Gel douche, serviette, nécessaire de toilette, le jeune homme monte dans le camion. Emma monte sur le siège passager. Elle cherche le carton de chaussures. "42, 43...Putain fait chier ! On a rien comme chaussures chaudes à lui proposer, seulement des baskets". Elle est comme ça Emma, un gros caractère et une femme libre qui refuse les subventions.

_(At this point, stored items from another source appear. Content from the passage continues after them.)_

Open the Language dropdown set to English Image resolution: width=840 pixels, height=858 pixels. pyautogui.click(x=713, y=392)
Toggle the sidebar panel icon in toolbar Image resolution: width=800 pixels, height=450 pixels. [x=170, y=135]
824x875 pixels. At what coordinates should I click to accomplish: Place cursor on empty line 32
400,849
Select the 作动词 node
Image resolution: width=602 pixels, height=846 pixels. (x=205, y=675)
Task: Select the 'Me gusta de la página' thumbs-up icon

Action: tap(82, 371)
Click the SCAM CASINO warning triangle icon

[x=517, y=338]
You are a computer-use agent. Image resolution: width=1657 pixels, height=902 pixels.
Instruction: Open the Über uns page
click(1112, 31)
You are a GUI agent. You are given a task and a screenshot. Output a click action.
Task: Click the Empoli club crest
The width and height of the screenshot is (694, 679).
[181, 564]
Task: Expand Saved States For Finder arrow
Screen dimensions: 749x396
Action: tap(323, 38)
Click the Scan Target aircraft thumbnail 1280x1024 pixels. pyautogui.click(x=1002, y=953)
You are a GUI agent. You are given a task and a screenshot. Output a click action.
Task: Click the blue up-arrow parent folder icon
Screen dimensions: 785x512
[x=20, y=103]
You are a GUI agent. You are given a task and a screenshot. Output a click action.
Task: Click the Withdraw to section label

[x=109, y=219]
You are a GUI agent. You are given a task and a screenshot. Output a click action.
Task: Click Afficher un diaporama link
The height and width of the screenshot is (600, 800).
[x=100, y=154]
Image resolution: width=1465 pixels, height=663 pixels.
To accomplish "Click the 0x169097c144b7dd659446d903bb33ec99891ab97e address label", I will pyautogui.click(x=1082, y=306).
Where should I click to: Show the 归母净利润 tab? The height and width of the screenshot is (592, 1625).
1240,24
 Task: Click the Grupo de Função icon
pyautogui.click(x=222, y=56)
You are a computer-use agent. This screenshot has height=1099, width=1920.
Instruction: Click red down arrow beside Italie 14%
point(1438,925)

"Financièrement, Etmadouche ne tient qu'avec les dons de particuliers. On a quelques grosses boîtes qui nous suivent aussi. Et il y a des gens généreux. "Il n'y a pas de petits dons, certains donnent 5 euros par mois. D'autres font des versements de 1 000 ou 2 000 euros. On tient avec tous ceux là. Un simple partage sur les réseaux sociaux ça peut suffire aussi".
Il se fait tard, les températures dégringolent. "On ne va plus trouver grand monde à cette heure-ci. Mais on va quand même aller faire un tour en ville, on ne sait jamais". Dans le centre, personne ou presque. Sur le trottoir, à même le bitume, emmitouflée devant la vitrine d'un grand magasin, il y a Christiane. Cette femme que tout le monde de la nuit connait, à qui on ne donne plus d'âge. "Elle a 30, 40, peut-être 50 ans. C'est compliqué de donner un âge. De toute façon ce n'est jamais la première question que l'on pose".
"Là elle dort, on ne peut pas la réveiller, et on ne va surtout pas la réveiller. Demain, elle sera sans doute encore là, et voilà… Elle est toute seule, c'est super dangereux. Là franchement, sur une fin de maraude comme ça j'ai les boules. Ce n'est jamais gai mais là c'est dur !", avoue la bénévole impuissante face à la détresse de cette sans abri, sans aucune protection. "Les maraudes sont aussi de chouettes moments, pleins de rencontres et d'échanges".
La boule au ventre et la larme à l'œil, sans se retourner, Emma reprend le volant. Ce soir, elle le sait, malgré la fatigue, le sommeil sera difficile à trouver, elle dormira mal. Mais demain elle sera là. "Baisser les bras ? Jamais ! Sans nous, il leur reste quoi ?".